山梨県とすし店の関係に入る前に、関連データをご覧いただきたい。
※アサリ消費金額2位(年間=甲府市):1055円(1位は静岡市の1135円)
※すし(外食)消費金額 4位(年間=甲府市):1万9900円(1位は金沢市の2万3387円)
これらは総務省家計調査(2人以上の世帯)の2017~2019年平均の数値で、政令市と都道府県庁所在地を対象としたものである。すしの外食の全国平均は1万4885円だから、約5000円も上回っている。
いかに山梨の人たちが「すし」と「マグロ」を愛しているかを如実に物語っている。江戸時代から「マグロはごちそうとしてハレの日の食卓に上がり、現在まで山梨県のごちそうとして不動の地位を守り抜いています」(甲州市のHP)という土地柄なのである。
筆者は昨年12月、湯村温泉(甲府市)の老舗ホテルで、マグロのおもてなし文化を実感した。食前酒、前菜、先附のあとにホテル名物の本生まぐろがお目見えした。造りは中トロ3切れと大トロの炙り2切れ、そして中トロの握りが2貫。
甘く、口の中でとろけていく絶品のマグロだった。献立表によると「長崎五島列島で水揚げしてすぐに空輸した鮪です」とある。
力の入れ方が半端ではない。
江戸時代からすし・マグロ文化が広がる
海なし県の山梨県にすし文化、マグロ消費が広まったのは江戸時代からである。武田氏滅亡後、16世紀後半に甲府城ができ、その城下町には魚町と呼ばれる一画があった。

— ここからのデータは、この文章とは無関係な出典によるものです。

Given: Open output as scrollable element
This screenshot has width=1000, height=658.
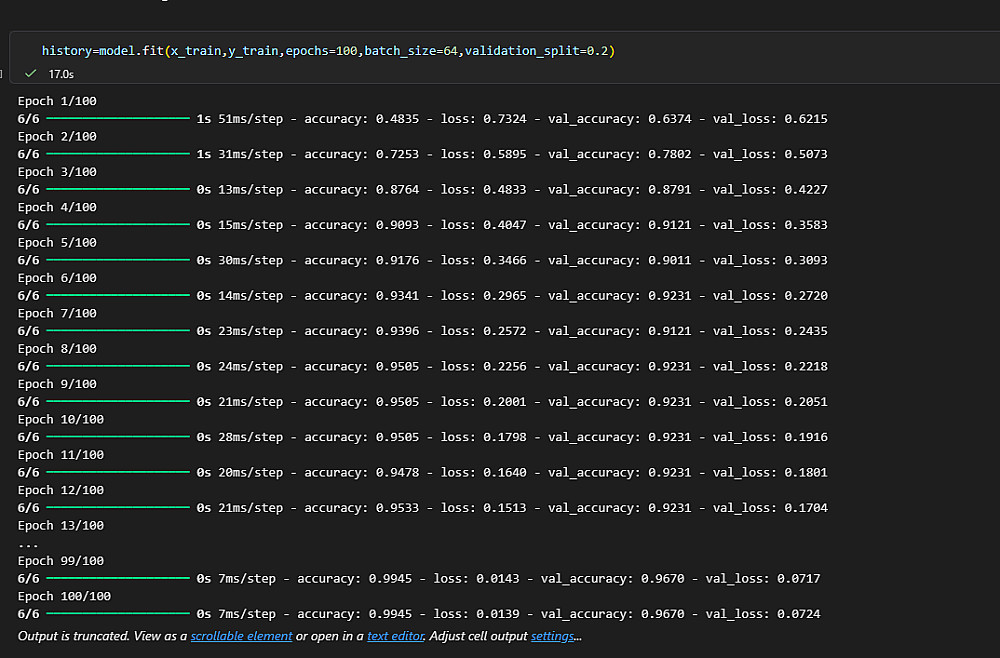Looking at the screenshot, I should (x=241, y=636).

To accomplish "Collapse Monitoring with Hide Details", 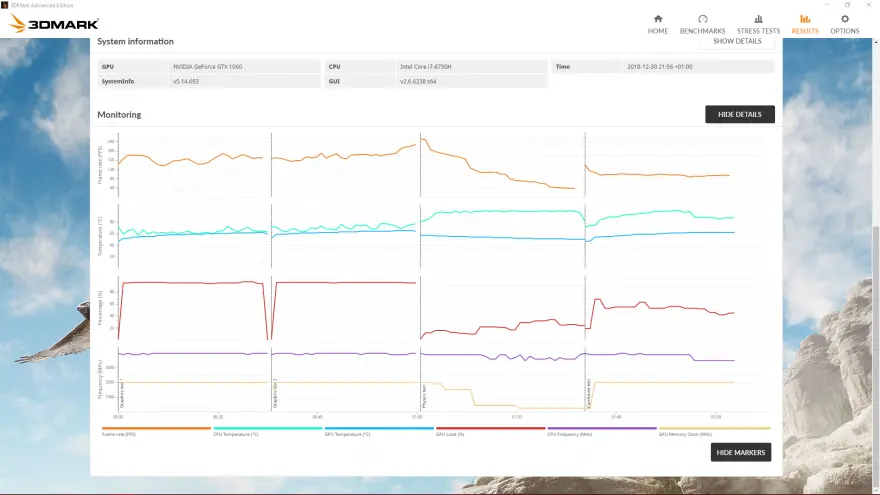I will (739, 114).
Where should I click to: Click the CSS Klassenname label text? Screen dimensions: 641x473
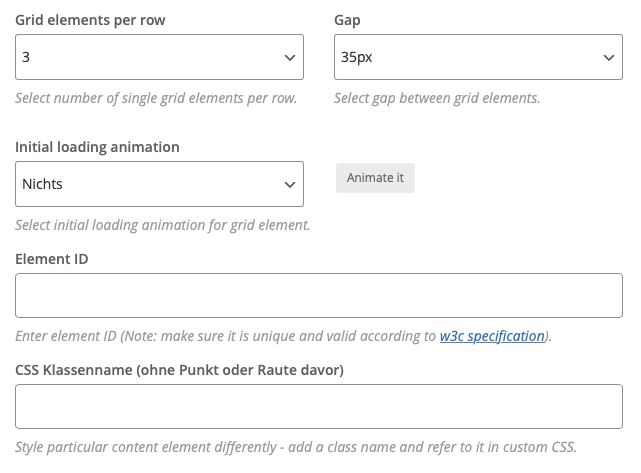tap(179, 370)
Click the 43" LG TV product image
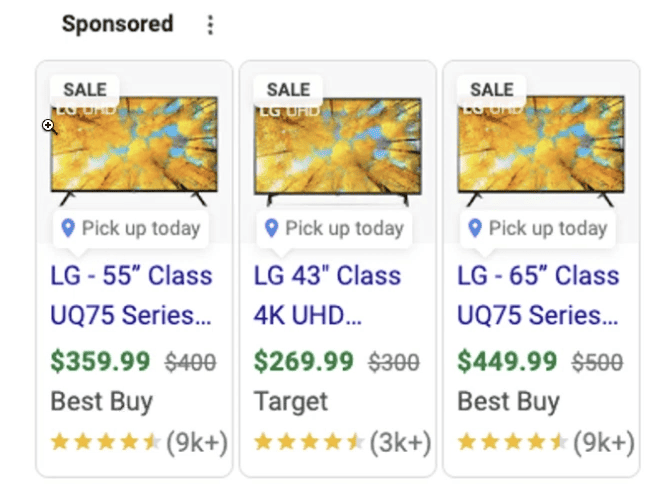Screen dimensions: 656x486 [x=338, y=151]
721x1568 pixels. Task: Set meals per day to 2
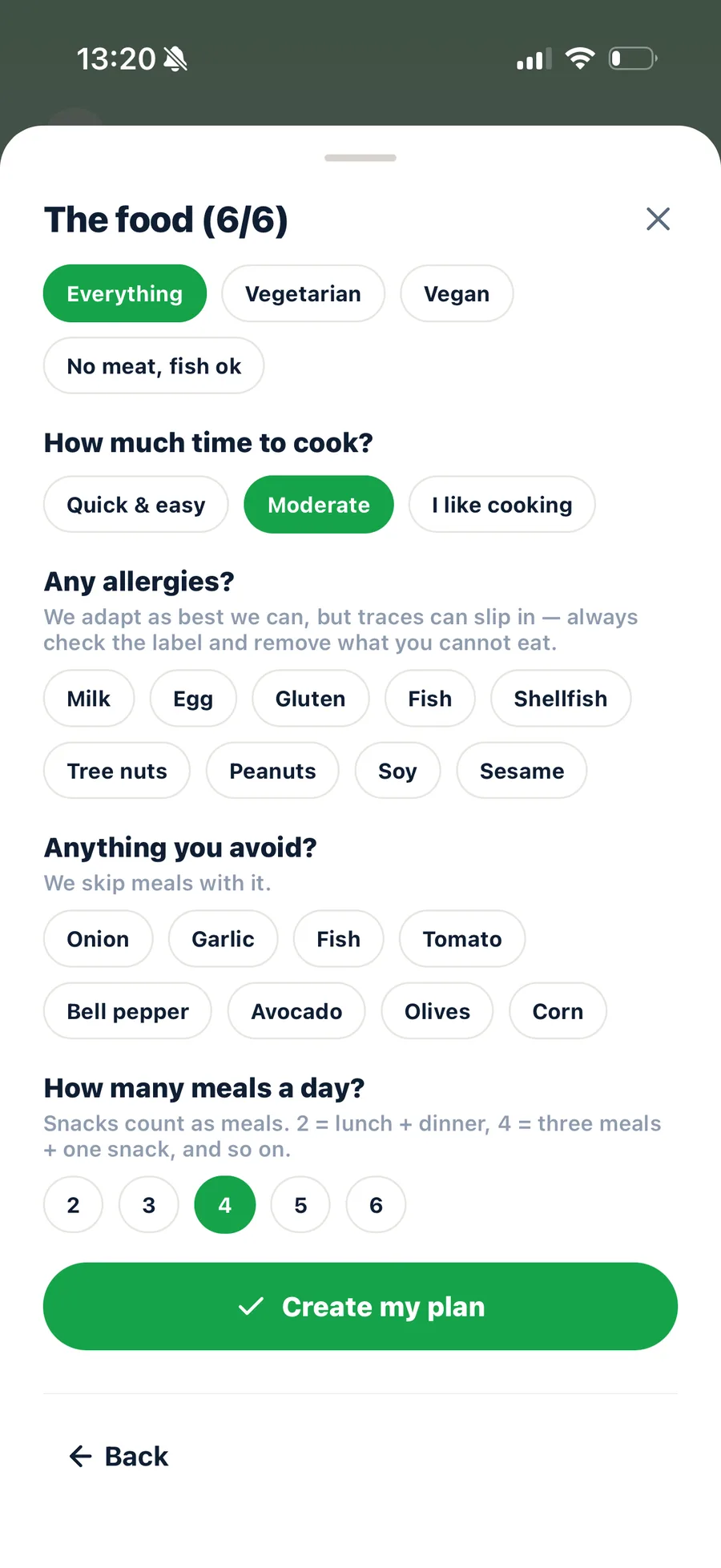[74, 1204]
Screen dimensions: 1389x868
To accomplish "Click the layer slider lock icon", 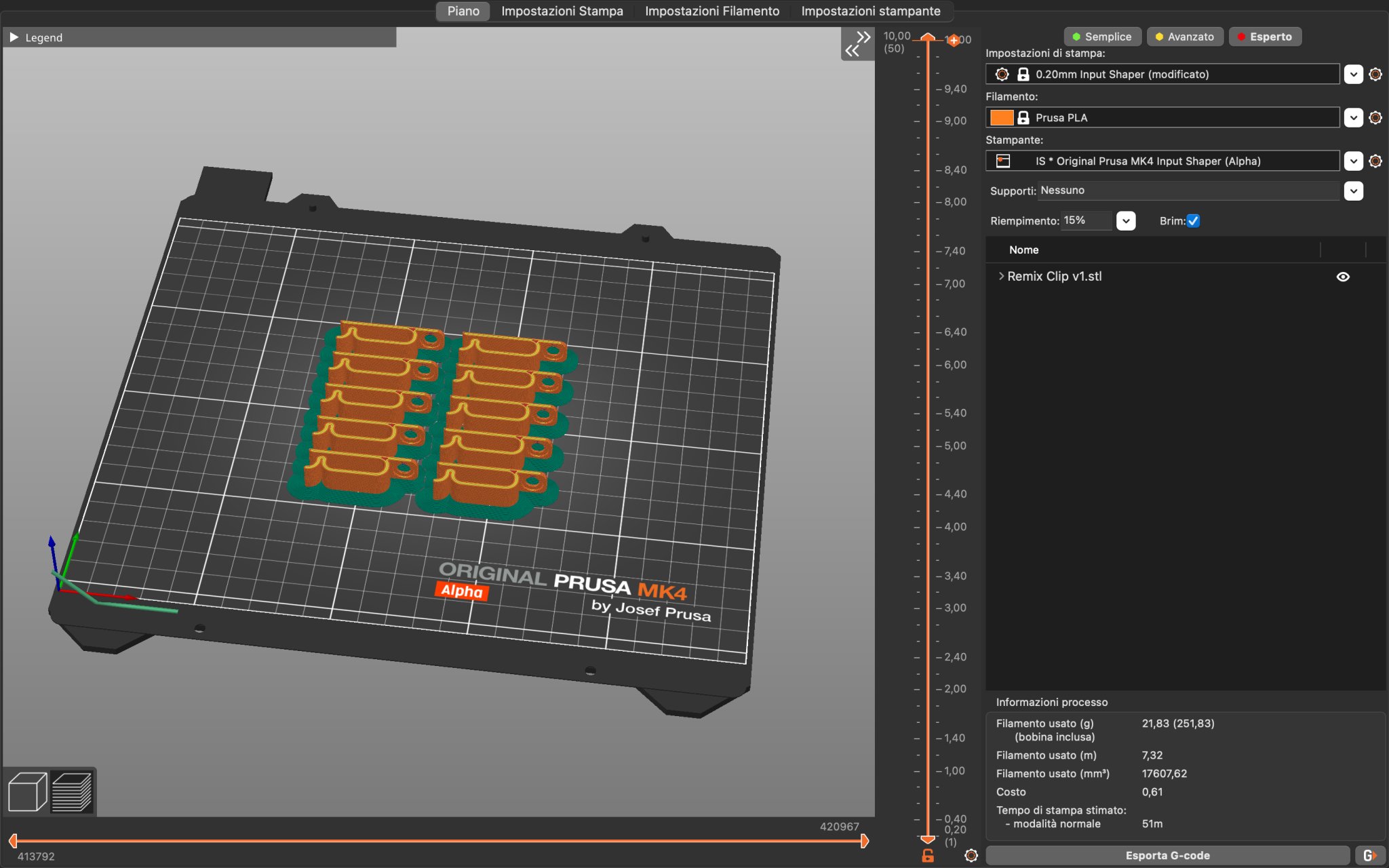I will coord(928,856).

『甲府市史研究 第9号』に掲載されている論文によると、貞享3年(1686年)には、魚町三丁目伊右衛門ら5人の「肴問屋」の名前が記載されている。江戸時代後期に書かれた文献には「鮪 壱本ニ付 代拾貫文」といった記述もある。江戸時代において、魚町で魚を扱う店で駿河・沼津から運んできたマグロが売られていたことがわかる。
甲府の城下町ですし文化を広めたのは「甲府勤番」の存在だと言われている。享保9年(1724年)に幕府直轄領となった甲府に、江戸から約200人の勤番士(城の警備などに当たる職務)が赴任した。
江戸で活躍できなかった次男や三男が多かったという。そんな彼らが勤番士として赴任した甲府の町で、江戸で食べていたすしを食べたいということで、駿河から馬の背に載せてマグロが盛んに運ばれるようになり、すし文化が広まったという。